Une pareille conclusion serait illégitime. Les expériences qui nous ont conduits à adopter comme plus commodes les conventions fondamentales de la géométrie portent sur des objets qui n’ont rien de commun avec ceux qu’étudie la géométrie ; elles portent sur les propriétés des corps solides, sur la propagation rectiligne de la lumière. Ce sont des expériences de mécanique, des expériences d’optique ; on ne peut à aucun titre les regarder comme des expériences de géométrie. Et même la principale raison pour laquelle notre géométrie nous semble commode, c’est que les différentes parties de notre corps, notre œil, nos membres, jouissent précisément des propriétés des corps solides. À ce compte, nos expériences fondamentales sont avant tout des expériences de physiologie, qui portent, non sur l’espace qui est l’objet que doit étudier le géomètre, mais sur son corps, c’est-à-dire sur l’instrument dont il doit se servir pour cette étude.

Au contraire, les conventions fondamentales de la mécanique et les expériences qui nous démontrent qu’elles sont commodes portent bien sur les mêmes objets ou sur des objets analogues. Les principes conventionnels et généraux sont la généralisation naturelle et directe des principes expérimentaux et particuliers.

Qu’on ne dise pas que je trace ainsi des frontières artificielles entre les sciences ; que si je sépare par une barrière la géométrie proprement dite de l’étude des corps solides, je pourrais tout aussi bien en élever une entre la mécanique expérimentale et la mécanique conventionnelle des principes généraux. Qui ne voit en effet qu’en séparant ces deux sciences je les mutile l’une et l’autre, et que ce qui restera de la mécanique conventionnelle quand elle sera isolée ne sera que bien peu de chose, et ne pourra nullement être comparé à ce superbe corps de doctrine que l’on appelle géométrie ?

On comprend maintenant pourquoi l’enseignement de la mécanique doit rester expérimental.

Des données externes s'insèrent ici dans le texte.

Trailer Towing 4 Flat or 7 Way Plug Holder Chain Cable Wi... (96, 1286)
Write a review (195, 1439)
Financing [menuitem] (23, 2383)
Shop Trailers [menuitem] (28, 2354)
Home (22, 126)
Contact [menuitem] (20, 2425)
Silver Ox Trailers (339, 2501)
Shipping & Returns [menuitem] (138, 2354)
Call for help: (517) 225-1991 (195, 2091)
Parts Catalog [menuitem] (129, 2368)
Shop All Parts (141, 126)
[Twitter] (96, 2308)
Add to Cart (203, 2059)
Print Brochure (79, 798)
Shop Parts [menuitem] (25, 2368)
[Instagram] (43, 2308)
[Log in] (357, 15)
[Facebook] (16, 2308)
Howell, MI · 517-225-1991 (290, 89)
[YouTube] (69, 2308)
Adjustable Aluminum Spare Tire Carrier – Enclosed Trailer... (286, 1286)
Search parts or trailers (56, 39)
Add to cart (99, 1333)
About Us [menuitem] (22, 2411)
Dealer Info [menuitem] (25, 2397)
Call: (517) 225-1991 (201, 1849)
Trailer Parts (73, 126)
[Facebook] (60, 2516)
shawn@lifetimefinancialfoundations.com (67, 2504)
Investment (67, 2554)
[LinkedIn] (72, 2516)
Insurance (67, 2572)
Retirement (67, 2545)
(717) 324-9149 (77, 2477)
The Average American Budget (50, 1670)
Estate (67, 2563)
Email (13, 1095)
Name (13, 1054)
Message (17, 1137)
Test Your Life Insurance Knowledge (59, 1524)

C’est ainsi seulement qu’il pourra nous faire comprendre la genèse de la science, et cela est indispensable pour l’intelligence complète de la science elle-même.

D’ailleurs, si on étudie la mécanique, c’est pour l’appliquer ; et on ne peut l’appliquer que si elle reste objective. Or, ainsi que nous l’avons vu, ce que les principes gagnent en généralité et en certitude, ils le perdent en objectivité. C’est donc surtout avec le côté objectif des principes qu’il convient de se familiariser de bonne heure, et on ne peut le faire qu’en allant du particulier au général, au lieu de suivre la marche inverse.

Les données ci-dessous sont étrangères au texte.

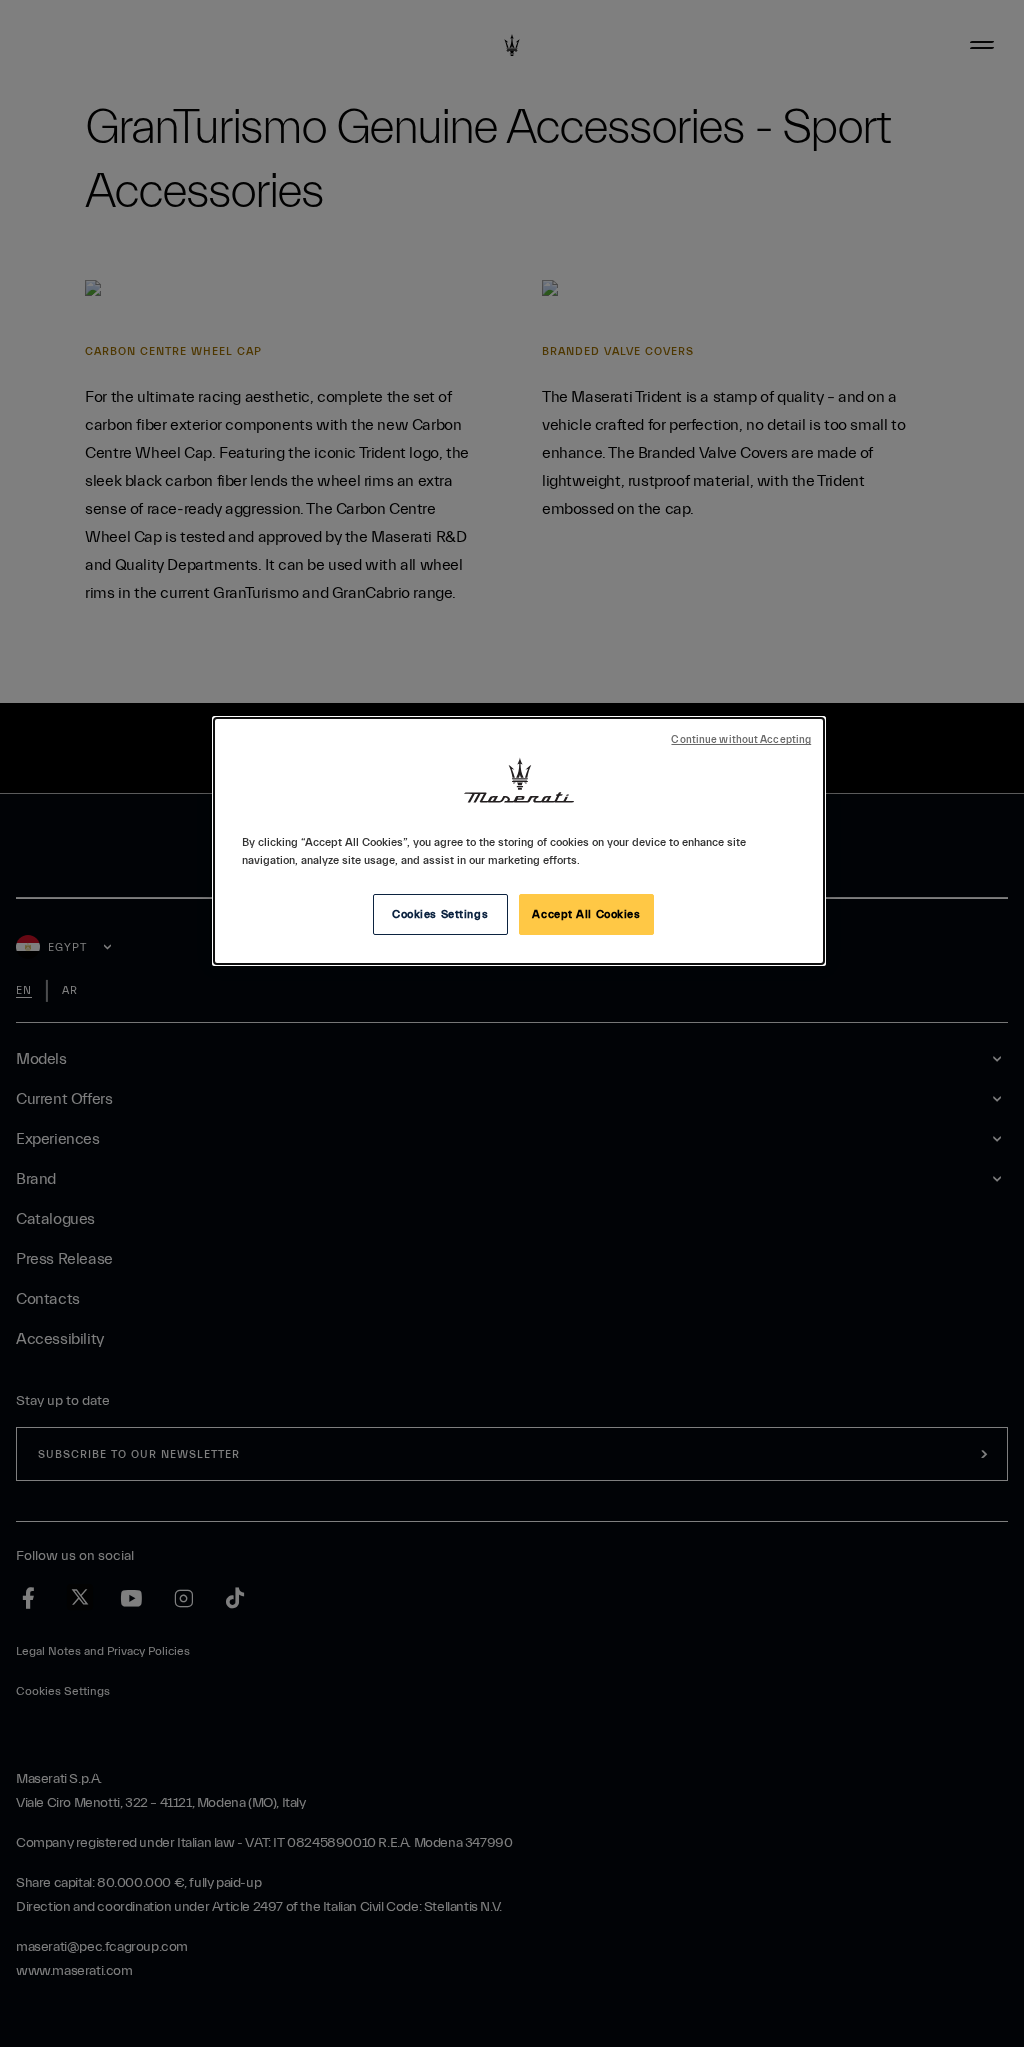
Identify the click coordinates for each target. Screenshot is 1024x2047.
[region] (519, 841)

Les principes sont des conventions et des définitions déguisées. Ils sont cependant tirés de lois expérimentales, ces lois ont été pour ainsi dire érigées en principes auxquels notre esprit attribue une valeur absolue.

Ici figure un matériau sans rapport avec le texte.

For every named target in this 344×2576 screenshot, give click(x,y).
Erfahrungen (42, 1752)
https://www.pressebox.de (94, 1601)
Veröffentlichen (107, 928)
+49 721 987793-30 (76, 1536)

Quelques philosophes ont trop généralisé ; ils ont cru que les principes étaient toute la science et par conséquent que toute la science était conventionnelle.

Cette doctrine paradoxale, qu’on a appelée le nominalisme, ne soutient pas l’examen.

Comment une loi peut-elle devenir un principe ? Elle exprimait un rapport entre deux termes réels A et B. Mais elle n’était pas rigoureusement vraie, elle n’était qu’approchée. Nous introduisons arbitrairement un terme intermédiaire C plus ou moins fictif et C est par définition ce qui a avec A exactement la relation exprimée par la loi.

Alors notre loi s’est décomposée en un principe absolu et rigoureux qui exprime le rapport de A à C et une loi expérimentale approchée et revisable qui exprime le rapport de C à B. Il est clair que si loin que l’on pousse cette décomposition, il restera toujours des lois.

Nous allons entrer maintenant dans le domaine des lois proprement dites.

  1. Les lignes qui vont suivre sont la reproduction partielle de la préface de mon ouvrage Thermodynamique.